Grunderwerbsteuer-Befreiung für Grundstücksübertragung zwischen Geschwistern

Grunderwerbsteuer-Befreiung für Grundstücksübertragung zwischen Geschwistern

Das Finanzgericht Düsseldorf hat in einem nicht rechtskräftigen Urteil entschieden, dass der Erwerb von Miteigentumsanteilen von Geschwistern grunderwerbsteuerfrei ist (Az. 7 K 1201/14).

Im vorliegenden Fall übertrug der Vater des Klägers 1988 ein Grundstück zu gleichen Teilen auf die Schwestern des Klägers und behielt sich ein Nießbrauchsrecht vor. Die Schwestern verpflichteten sich etwaige später geborene Geschwister gleich zu stellen. Daher übertrugen sie je ein Sechstel des Gesamtgrundstücks (unter teilweiser Übernahme der Nießbrauchsverpflichtung) auf den Kläger, der nach der ursprünglichen Grundstücksübertragung geboren wurde. Das beklagte Finanzamt setzte daraufhin Grunderwerbsteuer gegenüber dem Kläger fest.

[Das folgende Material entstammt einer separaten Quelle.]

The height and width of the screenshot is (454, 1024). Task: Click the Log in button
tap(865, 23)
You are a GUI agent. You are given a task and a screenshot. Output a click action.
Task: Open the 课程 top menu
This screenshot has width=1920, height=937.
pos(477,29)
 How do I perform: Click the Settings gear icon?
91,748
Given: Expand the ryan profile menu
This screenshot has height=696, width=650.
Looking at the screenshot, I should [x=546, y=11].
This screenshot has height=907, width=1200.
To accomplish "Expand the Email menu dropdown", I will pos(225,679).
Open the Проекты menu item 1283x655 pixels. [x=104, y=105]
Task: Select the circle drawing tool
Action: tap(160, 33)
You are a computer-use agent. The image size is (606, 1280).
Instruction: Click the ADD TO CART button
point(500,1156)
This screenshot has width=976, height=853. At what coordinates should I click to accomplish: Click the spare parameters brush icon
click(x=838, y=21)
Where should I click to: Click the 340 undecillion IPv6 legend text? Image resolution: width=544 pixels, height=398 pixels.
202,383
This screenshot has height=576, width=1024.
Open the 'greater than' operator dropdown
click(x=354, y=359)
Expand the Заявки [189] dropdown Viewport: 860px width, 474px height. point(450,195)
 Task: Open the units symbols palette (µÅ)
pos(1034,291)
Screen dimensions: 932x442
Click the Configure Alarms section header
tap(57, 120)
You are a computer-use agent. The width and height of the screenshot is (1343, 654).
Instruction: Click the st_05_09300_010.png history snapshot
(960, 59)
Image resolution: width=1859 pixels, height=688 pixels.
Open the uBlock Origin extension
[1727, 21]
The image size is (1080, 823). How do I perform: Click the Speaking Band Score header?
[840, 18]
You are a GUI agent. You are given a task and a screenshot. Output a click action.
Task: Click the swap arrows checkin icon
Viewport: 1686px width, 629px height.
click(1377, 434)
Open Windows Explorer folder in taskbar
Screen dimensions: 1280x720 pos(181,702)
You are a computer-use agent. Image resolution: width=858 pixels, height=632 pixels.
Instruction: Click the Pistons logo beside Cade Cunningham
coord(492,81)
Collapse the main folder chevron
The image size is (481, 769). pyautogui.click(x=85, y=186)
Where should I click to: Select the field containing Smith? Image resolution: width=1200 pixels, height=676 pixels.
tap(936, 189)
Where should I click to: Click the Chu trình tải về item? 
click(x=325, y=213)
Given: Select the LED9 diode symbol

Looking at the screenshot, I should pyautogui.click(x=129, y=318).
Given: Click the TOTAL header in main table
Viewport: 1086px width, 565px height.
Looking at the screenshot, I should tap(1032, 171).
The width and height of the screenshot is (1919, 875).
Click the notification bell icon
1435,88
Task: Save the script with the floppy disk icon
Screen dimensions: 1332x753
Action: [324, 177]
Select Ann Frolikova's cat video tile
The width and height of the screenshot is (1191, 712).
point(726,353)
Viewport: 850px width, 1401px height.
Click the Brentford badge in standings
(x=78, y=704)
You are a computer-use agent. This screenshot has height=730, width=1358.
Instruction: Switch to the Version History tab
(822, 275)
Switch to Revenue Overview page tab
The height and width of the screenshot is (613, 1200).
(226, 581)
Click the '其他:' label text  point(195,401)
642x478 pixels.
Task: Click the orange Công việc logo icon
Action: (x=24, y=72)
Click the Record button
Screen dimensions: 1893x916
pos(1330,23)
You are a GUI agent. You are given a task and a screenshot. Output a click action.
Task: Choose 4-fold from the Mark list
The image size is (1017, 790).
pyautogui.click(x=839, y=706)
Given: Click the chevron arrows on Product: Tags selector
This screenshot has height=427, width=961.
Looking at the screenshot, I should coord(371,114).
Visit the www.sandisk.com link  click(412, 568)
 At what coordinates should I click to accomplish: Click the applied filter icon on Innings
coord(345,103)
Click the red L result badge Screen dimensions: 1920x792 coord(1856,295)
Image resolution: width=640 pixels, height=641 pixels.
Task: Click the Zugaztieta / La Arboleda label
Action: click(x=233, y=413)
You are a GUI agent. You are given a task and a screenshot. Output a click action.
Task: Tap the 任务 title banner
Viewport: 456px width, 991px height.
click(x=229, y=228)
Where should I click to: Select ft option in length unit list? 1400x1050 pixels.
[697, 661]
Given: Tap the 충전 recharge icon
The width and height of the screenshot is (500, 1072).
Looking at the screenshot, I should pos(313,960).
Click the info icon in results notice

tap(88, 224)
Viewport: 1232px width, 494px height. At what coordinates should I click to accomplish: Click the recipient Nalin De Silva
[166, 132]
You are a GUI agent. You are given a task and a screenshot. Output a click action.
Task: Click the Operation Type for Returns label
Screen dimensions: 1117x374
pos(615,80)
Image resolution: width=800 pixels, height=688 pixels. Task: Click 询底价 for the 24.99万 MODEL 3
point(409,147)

Das FG Düsseldorf gab der Klage statt. Nach Auffassung der Richter sei der Erwerb des Miteigentumsanteils von den Schwestern des Klägers aufgrund einer interpolierenden Betrachtungsweise der Befreiungsvorschriften steuerfrei. Die Befreiung von der Grunderwerbsteuer würde sich u. a. aus der Zusammenschau der Befreiungsvorschriften ergeben. Wären die Schwestern des Klägers der Vereinbarung nicht nachgekommen, hätte der Vater des Klägers die (steuerbefreite) Rückübertragung verlangen und danach die Miteigentumsanteile erneut (steuerbefreit) auf alle drei Kinder übertragen können. Deshalb könne das vertragstreue Verhalten der Schwestern dann nicht zu einer Grunderwerbsteuerpflicht führen.